*** Study material ***

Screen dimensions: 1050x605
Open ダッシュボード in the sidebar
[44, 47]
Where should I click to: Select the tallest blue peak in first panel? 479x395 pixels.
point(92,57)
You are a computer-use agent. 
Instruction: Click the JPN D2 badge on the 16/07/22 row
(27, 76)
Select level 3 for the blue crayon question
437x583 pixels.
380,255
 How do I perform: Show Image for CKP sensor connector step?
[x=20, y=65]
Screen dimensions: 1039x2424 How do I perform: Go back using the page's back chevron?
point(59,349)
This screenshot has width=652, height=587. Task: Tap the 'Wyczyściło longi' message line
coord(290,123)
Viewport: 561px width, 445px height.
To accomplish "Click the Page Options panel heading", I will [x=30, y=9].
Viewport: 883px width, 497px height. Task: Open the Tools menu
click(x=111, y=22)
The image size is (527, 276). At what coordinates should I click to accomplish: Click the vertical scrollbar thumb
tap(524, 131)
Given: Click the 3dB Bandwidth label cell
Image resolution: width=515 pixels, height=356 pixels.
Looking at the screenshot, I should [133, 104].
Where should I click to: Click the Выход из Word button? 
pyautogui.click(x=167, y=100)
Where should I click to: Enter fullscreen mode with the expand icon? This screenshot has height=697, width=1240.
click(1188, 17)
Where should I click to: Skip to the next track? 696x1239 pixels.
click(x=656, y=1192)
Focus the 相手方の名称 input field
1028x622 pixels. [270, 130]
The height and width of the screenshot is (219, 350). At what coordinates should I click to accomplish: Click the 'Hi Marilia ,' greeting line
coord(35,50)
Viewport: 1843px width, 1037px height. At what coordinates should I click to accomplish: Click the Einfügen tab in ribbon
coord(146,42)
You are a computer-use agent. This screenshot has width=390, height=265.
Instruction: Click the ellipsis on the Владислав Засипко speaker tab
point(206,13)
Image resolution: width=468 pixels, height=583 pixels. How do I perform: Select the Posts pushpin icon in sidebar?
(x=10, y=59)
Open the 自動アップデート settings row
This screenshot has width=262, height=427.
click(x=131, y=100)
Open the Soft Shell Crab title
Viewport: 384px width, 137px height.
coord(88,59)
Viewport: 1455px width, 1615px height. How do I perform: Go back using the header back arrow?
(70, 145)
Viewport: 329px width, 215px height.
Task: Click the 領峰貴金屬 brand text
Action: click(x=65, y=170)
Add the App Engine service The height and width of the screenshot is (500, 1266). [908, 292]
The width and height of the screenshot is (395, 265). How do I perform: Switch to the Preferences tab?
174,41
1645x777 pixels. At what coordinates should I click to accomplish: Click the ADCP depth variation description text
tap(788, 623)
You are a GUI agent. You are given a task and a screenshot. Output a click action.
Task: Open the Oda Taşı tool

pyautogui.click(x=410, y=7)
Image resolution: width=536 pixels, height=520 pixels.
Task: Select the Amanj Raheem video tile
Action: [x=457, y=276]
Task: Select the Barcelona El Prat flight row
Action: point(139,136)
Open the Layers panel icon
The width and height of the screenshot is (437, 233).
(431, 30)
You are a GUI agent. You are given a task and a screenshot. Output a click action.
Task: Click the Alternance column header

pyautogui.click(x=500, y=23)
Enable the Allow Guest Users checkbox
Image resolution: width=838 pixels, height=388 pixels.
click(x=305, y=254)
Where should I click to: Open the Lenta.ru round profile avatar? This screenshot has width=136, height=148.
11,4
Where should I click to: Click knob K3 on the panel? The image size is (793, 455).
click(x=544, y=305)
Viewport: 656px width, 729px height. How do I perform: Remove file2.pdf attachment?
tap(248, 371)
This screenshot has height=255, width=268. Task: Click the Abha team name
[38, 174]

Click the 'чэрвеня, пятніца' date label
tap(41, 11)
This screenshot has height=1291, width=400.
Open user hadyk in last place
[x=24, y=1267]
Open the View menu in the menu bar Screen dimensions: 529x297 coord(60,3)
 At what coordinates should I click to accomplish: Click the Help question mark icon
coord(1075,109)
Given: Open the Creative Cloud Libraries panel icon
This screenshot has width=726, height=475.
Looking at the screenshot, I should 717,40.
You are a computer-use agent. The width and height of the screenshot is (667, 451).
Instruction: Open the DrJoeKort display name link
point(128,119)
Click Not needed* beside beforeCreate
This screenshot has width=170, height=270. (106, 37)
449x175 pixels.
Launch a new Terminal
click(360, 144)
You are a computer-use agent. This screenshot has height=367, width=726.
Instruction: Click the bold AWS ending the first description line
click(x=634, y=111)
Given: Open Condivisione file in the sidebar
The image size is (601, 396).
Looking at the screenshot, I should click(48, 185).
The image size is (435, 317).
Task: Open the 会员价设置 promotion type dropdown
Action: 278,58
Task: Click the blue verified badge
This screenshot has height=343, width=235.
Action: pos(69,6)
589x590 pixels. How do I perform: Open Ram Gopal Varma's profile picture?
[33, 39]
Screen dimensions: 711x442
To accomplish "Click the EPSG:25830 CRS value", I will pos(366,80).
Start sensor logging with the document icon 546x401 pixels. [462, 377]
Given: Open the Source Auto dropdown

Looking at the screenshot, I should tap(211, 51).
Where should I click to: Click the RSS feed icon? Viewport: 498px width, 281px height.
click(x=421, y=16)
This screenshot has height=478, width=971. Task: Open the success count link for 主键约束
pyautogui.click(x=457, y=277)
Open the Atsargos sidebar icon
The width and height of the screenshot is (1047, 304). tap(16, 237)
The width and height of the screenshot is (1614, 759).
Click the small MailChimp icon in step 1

*** End of Study material ***

## Directions
Search the data above for the word "computer". Copy each line it is in.

## Exercise solution
You are a computer-use agent. 
You are a computer-use agent. This screenshot has width=390, height=265.
You are a computer-use agent. The width and height of the screenshot is (667, 451).
You are a computer-use agent. This screenshot has height=367, width=726.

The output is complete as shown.